In Norse sources, such as the Heimskringla, a fuller picture emerges, with Knut displaying cunning, violence, and vindictiveness characteristic of the most ruthless rulers.  Later English folk tradition – perhaps embarrassed that their proud nation was dominated by a foreigner – turned on the man altogether.  They portray him in ridiculous tales recycled from old stories of Rome’s hated emperor, Caligula.  One of these paints Knut as a mad king, standing on the beach and commanding the waves not to roll up on shore. 

More often, though, Knut the Great is forgotten entirely – a footnote on the wrong side of history.  The legacy of a Viking England exists more in the fine print: for example, in Shakespeare’s Hamlet when the Danish prince is sent to England to “collect our long-neglected tribute.”

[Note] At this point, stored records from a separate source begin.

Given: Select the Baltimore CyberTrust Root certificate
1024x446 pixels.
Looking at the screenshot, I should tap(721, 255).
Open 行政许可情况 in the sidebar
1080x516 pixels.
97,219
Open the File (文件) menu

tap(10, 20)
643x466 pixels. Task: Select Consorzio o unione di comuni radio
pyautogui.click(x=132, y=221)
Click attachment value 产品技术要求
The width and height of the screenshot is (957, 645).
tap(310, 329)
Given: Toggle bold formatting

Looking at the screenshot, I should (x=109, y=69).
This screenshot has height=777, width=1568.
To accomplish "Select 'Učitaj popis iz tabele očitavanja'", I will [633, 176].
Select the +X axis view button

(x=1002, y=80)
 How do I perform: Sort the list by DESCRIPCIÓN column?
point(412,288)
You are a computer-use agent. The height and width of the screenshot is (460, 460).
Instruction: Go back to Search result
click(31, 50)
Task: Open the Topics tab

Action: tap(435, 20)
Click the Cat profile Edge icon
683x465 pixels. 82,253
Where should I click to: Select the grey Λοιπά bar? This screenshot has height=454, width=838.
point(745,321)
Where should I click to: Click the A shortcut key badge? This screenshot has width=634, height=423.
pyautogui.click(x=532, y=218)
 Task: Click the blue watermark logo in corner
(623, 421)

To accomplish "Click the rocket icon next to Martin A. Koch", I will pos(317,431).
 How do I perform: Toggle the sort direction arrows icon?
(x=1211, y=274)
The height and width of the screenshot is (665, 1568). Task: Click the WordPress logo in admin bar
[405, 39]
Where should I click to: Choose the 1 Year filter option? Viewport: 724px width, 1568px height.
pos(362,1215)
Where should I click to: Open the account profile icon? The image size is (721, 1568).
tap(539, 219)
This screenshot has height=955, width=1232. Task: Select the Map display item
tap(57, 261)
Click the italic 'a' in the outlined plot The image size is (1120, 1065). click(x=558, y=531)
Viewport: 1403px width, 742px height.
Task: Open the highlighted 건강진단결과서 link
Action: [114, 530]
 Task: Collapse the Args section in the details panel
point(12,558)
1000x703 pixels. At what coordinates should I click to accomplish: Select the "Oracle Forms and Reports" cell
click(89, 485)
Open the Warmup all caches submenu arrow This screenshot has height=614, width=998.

As Knut is connected to the foundations for 1066, he is a part of all of England’s remarkable history since that time.  Moreover, the legacy of the Vikings in England would prove to be inseparable from the nation itself.  Winston Churchill would later remark on the many contributions to England’s laws, legislature, industry, warfare, and its very personality that the Viking settlers would perpetually contribute.  He wrote, “the tribulations of [the years] had not reduced the strength of their original character, nor their attachment to the conquered soil.  All through English history, this strain plays a gleaming part” (1956, p. 111).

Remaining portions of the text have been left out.